Provided records:
----

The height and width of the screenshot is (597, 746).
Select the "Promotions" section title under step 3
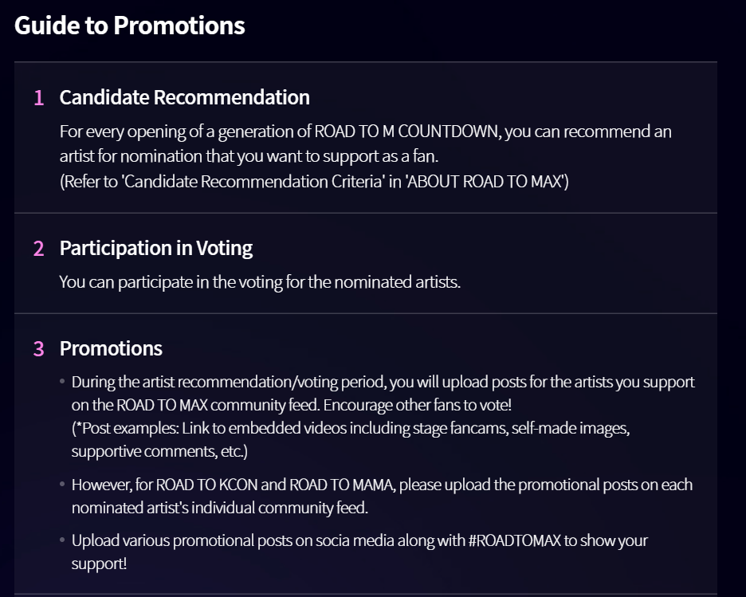click(x=111, y=348)
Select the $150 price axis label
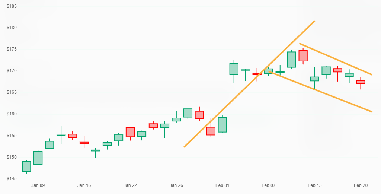Screen dimensions: 381x194 pos(12,157)
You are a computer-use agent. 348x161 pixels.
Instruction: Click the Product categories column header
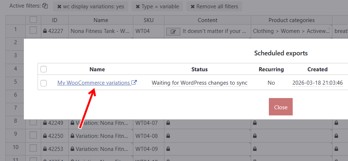coord(291,20)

----

Work item: Please write every line above out exactly as given, except for any pictures.

Task solution:
The height and width of the screenshot is (597, 746).
Select the "Promotions" section title under step 3
click(x=111, y=348)
Select the $150 price axis label
Screen dimensions: 381x194 pos(12,157)
You are a computer-use agent. 348x161 pixels.
Instruction: Click the Product categories column header
coord(291,20)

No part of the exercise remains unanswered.